Wschodni mróz wlewa się do Polski. Niebezpieczny dla ludzi i zwierząt
30 stycznia 2012
W Polsce zrobiło się mroźno, a będzie jeszcze bardzo mroźno! Wyż Cooper z centrum w rejonie pogranicza Rosji i Finlandii ściągnął do Europy Środkowej mroźne kontynentalne powietrze.
W sobotę rano temperatura na stacji synoptycznej w Suwałkach spadła na wysokości 2 m do -16 st., a przy gruncie w Rzeszowie do -18 st. Są jednak sygnały ze wschodniej Polski, że lokalne termometry pokazały niższą temperaturę.
Analizując dziś modele numeryczne pola temperatury na najbliższe 7 dni, zauważyłam niepokojący chłód nad Rosją. Chód ten powoli zbliża się do Polski. W ciągu kilku dni "spłynie" z północnego-wschodu, z rejonu Uralu i zachodniej Syberii i wleje się do Europy Środkowej, jak zimna galareta. W związku z tym każdej kolejne nocy mróz będzie większy.

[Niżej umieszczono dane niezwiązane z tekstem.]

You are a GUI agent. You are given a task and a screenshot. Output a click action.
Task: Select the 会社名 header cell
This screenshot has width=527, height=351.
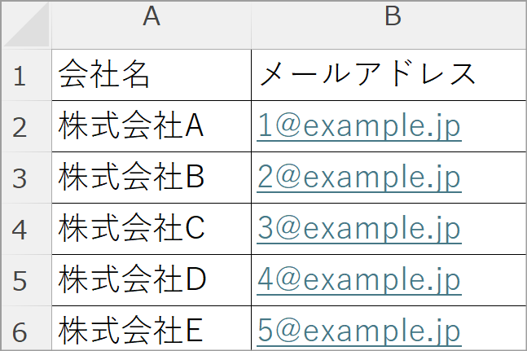coord(152,75)
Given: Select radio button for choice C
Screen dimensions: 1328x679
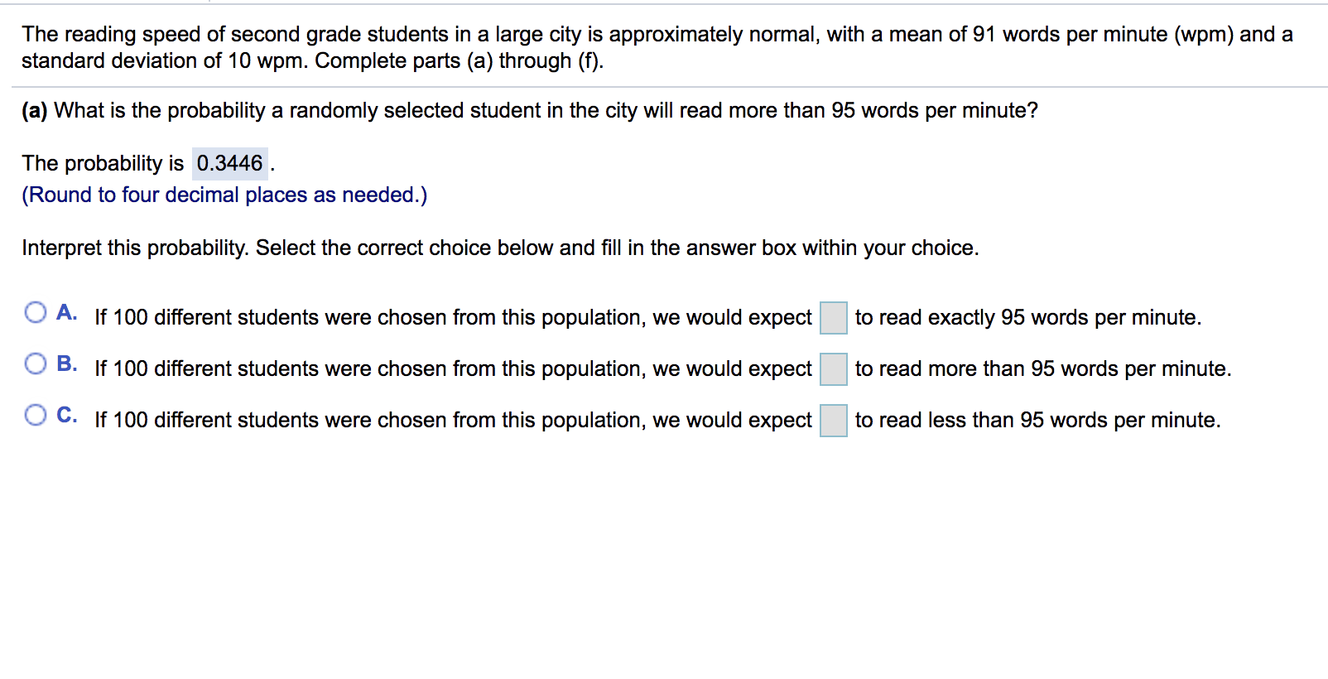Looking at the screenshot, I should (36, 415).
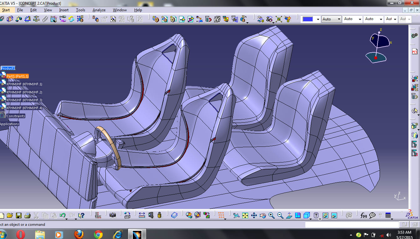Open the Analyze menu
420x239 pixels.
pyautogui.click(x=99, y=10)
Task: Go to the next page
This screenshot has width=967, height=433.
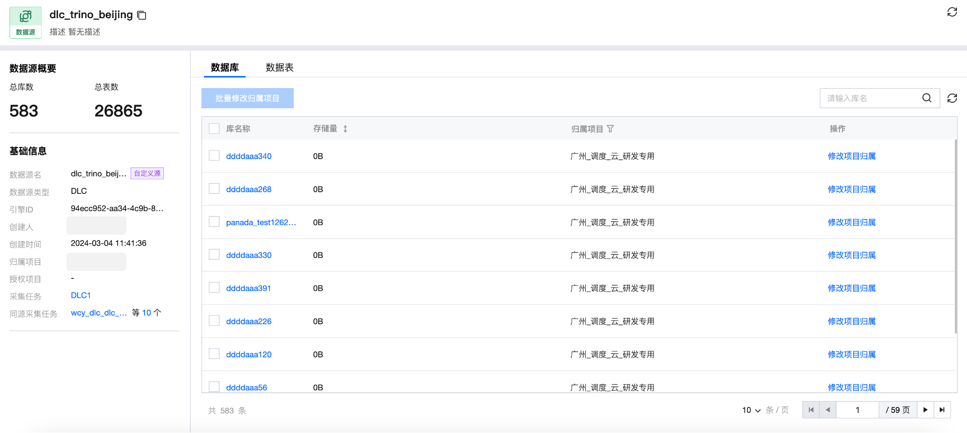Action: click(925, 410)
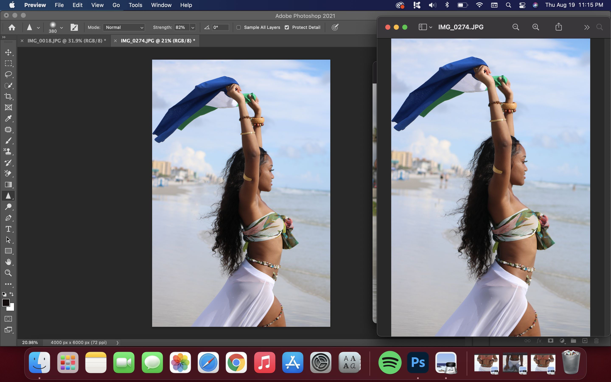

W niedzielę rano na Suwalszczyźnie i Podlasiu będzie -17 st., -18 st., w środę rano w tym rejonie będzie ok. -22 st., natomiast w piątek już ok. -30 st., przy gruncie do -36 st.
W ostatnim dwudziestoleciu temperatura w styczniu spadała do -32 st., tak było w 2006 roku w Toruniu i Sulejowie. Ale w 1963 roku w Płocku odnotowano aż -36 st.
Ziemi nie chroni kołdra śniegu
Mróz, który zapanuje w Polsce będzie bardzo niekorzystny zarówno dla ludzi, jak i gospodarki, wszelkich urządzeń elektronicznych. Ale przede wszystkim stanowi niebezpieczeństwo dla zdrowia i życia ludzi oraz zwierząt.
Przy niewielkiej grubości śniegu, który zalega w Polsce, a są miejsca, gdzie tego śniegu brak, ucierpi roślinność, której korzenie niechronione przez kołdrę śniegu, ulegną przemarznięciu. Ucierpieć mogą również śpiące w ziemi zwierzęta. Przed Polską trudne dwa tygodnie.